- Problem to solve: Lines before the one containing "Page tarif (70, 1501)" are not wanted. Transcribe that line and all after it exactly, to the end of the entries.

- Dataset:

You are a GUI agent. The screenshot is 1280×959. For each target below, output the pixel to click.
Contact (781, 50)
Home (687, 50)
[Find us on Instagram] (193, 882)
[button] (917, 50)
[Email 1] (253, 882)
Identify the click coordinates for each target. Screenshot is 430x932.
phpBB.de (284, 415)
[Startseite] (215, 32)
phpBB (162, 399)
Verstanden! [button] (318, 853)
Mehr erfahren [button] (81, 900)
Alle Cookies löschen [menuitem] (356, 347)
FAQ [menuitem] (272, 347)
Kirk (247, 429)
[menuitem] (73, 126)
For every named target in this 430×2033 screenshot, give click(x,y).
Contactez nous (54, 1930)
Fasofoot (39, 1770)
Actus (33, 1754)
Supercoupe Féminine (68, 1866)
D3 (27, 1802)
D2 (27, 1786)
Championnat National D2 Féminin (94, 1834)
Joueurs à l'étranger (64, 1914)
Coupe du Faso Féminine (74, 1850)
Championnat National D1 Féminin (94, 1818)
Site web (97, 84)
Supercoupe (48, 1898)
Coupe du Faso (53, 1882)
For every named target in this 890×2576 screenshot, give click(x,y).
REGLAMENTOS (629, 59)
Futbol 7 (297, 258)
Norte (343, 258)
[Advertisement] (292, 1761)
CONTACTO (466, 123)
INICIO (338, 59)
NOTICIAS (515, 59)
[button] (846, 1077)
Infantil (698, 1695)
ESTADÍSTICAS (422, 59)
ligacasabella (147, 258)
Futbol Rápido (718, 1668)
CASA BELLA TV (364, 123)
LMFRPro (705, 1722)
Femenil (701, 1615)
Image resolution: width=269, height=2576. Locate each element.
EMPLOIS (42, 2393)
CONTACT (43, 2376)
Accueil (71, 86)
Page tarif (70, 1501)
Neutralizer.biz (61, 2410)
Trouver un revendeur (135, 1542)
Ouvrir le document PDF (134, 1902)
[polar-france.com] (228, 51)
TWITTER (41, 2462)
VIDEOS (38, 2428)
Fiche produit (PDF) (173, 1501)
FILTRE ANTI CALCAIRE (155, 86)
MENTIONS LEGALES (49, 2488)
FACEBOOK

- Output of the exercise:
Page tarif (70, 1501)
Neutralizer.biz (61, 2410)
Trouver un revendeur (135, 1542)
Ouvrir le document PDF (134, 1902)
[polar-france.com] (228, 51)
TWITTER (41, 2462)
VIDEOS (38, 2428)
Fiche produit (PDF) (173, 1501)
FILTRE ANTI CALCAIRE (155, 86)
MENTIONS LEGALES (49, 2488)
FACEBOOK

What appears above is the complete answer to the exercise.